Представители этого самого общества, снабженные, само собою, японскими деньгами, хотели наложить лапу на русскую школу, которая находилась в трудном материальном положении, предложив дотацию в тридцать тысяч иен (что тогда было громадными деньгами), с тем, однако, чтобы на вывеске школы было написано, что она принадлежит русско-японскому обществу, и чтобы в руководстве школы главную роль играли представители общества. Иным способом взять эту школу они не могли, ибо с документами в ней было все в порядке, она была построена на деньги совершенно определенных людей и как имущество записано на имя Афанасьева.
Свой разговор на эту тему с деятелями русско-японского общества Афанасьев описал мне очень красочно. Он рассказал, как они к нему пришли, как сделали предложение о внесении тридцати тысяч иен и как он в ответ сказал, что передать им школу не может, а если они хотят помочь, то пусть внесут тридцать тысяч на банковский счет, и школа на покрытие своих недохваток будет постепенно брать сколько нужно: пятьсот, тысячу, две тысячи иен.

════════════════════

Короткое задание 1
Перечислите все денежные суммы в иенах, которые названы в тексте.
Короткое задание 2
Перескажите в виде краткого списка абзац текста, начинающийся словами «Свой разговор на эту тему», сохранив его основные факты.

Данные для указания целей:
════════════════════

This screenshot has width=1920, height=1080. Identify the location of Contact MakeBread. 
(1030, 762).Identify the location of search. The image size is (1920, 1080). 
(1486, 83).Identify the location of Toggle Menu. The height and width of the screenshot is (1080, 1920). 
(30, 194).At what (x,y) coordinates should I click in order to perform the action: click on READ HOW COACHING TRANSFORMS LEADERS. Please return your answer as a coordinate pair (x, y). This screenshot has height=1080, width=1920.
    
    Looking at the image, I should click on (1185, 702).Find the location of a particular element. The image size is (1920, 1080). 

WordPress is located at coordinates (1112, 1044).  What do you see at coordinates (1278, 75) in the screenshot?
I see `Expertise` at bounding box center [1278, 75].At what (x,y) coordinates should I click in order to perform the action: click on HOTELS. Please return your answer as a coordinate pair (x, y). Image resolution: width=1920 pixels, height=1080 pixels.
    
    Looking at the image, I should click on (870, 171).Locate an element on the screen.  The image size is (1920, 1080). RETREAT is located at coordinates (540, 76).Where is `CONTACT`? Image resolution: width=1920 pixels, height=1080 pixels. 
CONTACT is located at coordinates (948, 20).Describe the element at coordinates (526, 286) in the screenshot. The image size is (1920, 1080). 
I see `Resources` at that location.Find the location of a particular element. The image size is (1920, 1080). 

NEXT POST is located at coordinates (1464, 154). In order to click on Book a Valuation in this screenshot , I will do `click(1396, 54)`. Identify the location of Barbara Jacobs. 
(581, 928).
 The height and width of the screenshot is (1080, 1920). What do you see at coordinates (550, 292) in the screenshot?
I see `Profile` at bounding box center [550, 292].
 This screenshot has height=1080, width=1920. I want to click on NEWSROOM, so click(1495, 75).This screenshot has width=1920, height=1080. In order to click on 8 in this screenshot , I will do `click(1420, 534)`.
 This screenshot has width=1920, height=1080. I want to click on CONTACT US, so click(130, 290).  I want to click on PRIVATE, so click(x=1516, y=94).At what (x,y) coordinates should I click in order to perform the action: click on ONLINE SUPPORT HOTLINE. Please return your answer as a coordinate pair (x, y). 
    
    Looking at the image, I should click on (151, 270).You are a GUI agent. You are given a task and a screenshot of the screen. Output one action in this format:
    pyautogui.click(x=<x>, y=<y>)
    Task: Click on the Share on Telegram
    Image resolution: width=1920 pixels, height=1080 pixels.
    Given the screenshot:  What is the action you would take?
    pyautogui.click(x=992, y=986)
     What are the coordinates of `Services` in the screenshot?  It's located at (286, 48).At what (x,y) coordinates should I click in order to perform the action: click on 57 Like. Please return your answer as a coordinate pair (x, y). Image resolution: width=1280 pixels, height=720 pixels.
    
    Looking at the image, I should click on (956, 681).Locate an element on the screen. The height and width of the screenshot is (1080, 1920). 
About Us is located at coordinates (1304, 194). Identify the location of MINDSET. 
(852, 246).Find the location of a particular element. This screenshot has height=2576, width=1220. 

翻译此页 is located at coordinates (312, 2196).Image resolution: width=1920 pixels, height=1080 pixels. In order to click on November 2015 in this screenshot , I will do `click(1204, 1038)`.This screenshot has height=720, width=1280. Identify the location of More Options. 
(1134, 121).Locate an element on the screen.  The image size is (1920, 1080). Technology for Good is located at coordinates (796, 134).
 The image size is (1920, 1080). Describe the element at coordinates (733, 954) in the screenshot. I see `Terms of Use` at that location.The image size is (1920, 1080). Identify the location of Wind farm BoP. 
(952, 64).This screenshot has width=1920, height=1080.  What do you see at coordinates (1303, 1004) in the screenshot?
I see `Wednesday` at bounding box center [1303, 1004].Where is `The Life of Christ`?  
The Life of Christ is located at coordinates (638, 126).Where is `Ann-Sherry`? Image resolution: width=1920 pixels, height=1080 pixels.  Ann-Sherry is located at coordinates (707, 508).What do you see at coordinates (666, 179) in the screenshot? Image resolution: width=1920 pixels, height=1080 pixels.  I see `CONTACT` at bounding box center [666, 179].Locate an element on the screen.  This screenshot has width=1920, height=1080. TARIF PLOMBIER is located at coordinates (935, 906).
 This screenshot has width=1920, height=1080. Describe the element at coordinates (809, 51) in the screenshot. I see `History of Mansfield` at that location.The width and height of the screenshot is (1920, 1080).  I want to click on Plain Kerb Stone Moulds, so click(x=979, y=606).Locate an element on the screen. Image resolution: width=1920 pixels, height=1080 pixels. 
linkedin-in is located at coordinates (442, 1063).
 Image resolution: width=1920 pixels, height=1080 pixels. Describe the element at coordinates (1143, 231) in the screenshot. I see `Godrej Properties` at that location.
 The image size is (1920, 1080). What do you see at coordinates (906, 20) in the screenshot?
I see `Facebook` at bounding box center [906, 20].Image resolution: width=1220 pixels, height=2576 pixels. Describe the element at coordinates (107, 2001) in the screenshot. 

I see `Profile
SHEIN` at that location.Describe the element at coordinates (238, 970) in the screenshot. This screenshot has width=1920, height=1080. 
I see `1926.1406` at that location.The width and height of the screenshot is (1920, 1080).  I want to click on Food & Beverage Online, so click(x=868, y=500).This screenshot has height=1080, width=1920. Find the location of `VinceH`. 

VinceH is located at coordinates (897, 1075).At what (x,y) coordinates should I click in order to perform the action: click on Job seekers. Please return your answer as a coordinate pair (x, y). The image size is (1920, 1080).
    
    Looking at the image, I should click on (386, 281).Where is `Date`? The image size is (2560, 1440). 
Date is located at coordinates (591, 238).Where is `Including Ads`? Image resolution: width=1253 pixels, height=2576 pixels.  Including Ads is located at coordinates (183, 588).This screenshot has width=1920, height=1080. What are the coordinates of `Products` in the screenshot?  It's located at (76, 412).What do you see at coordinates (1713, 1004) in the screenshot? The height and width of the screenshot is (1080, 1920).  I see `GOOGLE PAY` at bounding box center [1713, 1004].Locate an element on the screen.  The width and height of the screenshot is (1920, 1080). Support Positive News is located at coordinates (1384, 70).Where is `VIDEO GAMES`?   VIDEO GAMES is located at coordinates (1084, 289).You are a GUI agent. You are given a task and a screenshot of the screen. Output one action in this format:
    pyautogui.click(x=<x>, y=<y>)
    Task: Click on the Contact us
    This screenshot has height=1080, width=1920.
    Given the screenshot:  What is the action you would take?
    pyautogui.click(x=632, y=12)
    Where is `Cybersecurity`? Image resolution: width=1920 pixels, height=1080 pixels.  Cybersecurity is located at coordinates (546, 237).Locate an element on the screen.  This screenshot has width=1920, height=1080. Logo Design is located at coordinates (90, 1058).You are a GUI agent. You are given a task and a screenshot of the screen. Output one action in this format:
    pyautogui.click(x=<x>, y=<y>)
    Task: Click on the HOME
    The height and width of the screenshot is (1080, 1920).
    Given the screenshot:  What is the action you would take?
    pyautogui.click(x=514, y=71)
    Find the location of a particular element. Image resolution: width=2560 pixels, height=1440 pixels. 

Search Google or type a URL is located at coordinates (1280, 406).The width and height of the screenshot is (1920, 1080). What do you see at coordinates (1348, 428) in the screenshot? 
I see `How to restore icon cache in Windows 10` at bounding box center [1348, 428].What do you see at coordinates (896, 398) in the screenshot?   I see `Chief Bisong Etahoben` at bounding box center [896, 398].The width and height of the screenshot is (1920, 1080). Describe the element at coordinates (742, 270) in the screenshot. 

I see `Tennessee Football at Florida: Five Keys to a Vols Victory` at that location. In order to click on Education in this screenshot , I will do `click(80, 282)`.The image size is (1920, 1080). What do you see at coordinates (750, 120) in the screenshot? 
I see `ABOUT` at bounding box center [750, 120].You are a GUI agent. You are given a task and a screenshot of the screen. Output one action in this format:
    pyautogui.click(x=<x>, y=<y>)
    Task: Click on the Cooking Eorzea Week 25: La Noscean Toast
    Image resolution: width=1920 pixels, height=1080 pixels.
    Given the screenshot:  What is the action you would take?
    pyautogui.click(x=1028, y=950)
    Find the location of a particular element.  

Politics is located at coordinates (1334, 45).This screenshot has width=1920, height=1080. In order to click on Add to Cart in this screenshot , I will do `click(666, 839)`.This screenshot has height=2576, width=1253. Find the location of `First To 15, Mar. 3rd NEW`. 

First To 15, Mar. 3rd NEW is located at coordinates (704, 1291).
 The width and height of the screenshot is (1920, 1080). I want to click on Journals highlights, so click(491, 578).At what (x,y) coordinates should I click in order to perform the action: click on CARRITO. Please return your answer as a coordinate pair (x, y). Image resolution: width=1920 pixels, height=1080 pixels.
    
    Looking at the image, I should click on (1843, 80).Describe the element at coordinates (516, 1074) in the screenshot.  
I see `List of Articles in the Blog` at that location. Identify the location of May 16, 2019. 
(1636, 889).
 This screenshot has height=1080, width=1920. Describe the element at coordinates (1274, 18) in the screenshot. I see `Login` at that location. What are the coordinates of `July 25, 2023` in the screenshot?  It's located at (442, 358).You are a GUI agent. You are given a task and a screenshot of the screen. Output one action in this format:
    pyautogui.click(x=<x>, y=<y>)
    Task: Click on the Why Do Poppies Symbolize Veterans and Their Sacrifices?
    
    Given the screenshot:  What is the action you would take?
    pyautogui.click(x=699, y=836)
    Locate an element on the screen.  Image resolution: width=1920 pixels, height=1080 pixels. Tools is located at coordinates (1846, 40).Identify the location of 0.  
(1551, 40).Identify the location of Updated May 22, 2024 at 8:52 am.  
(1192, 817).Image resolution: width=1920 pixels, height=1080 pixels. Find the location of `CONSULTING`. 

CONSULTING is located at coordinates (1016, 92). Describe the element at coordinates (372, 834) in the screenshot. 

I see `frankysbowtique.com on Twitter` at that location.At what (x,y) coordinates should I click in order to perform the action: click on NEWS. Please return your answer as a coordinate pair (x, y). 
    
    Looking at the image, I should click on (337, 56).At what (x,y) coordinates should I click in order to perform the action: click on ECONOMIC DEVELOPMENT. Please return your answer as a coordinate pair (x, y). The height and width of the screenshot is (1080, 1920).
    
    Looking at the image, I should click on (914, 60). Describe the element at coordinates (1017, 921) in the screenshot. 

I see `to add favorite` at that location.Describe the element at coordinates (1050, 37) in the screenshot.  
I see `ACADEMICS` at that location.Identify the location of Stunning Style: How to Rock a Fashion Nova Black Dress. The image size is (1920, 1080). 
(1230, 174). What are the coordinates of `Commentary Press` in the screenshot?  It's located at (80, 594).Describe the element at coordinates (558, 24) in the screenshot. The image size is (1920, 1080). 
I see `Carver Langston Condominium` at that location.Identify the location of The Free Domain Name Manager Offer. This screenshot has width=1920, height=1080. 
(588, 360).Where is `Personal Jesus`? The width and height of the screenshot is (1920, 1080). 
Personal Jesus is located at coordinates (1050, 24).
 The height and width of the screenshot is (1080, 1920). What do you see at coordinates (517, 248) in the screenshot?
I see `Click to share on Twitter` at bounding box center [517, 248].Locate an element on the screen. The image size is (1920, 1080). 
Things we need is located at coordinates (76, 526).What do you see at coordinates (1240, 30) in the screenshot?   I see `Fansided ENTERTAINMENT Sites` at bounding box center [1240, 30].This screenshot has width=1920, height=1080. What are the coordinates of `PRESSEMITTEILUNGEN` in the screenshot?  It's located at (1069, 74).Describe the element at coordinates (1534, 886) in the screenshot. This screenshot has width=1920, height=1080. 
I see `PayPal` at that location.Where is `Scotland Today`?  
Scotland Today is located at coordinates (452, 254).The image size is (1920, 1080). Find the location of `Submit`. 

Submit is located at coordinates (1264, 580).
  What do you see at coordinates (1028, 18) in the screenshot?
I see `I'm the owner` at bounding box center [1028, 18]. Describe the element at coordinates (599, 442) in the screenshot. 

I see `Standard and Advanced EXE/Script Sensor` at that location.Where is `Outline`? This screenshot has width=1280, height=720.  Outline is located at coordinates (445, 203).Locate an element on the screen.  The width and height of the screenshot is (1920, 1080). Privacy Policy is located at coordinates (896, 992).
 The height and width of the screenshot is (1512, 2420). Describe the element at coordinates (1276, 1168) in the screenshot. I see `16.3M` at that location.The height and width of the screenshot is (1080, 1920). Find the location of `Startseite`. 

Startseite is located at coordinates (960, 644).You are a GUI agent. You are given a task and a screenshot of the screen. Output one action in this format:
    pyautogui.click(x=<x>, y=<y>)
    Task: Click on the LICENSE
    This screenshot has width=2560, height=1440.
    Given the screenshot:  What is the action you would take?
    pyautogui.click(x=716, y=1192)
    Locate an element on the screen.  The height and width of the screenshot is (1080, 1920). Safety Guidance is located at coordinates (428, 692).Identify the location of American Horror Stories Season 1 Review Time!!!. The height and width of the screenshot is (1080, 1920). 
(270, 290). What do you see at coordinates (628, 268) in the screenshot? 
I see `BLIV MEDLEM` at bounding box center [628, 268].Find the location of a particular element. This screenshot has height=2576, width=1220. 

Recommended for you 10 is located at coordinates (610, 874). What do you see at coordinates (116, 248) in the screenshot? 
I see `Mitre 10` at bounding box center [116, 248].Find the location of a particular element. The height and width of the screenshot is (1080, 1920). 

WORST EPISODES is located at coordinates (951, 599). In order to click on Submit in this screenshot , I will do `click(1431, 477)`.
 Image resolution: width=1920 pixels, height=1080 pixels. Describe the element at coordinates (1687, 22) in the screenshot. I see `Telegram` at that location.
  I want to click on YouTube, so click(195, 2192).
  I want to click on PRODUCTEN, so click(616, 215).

════════════════════

Правильный ответ 1
- тридцать тысяч иен
- пятьсот иен
- тысяча иен
- две тысячи иен

Правильный ответ 2
- Афанасьев красочно описал рассказчику свой разговор с деятелями русско-японского общества.
- Они пришли к нему и предложили внести тридцать тысяч иен.
- Афанасьев ответил, что передать им школу не может.
- Он предложил им, если они хотят помочь, внести тридцать тысяч иен на банковский счет.
- Школа постепенно брала бы оттуда нужные суммы на покрытие своих нехваток: пятьсот, тысячу, две тысячи иен.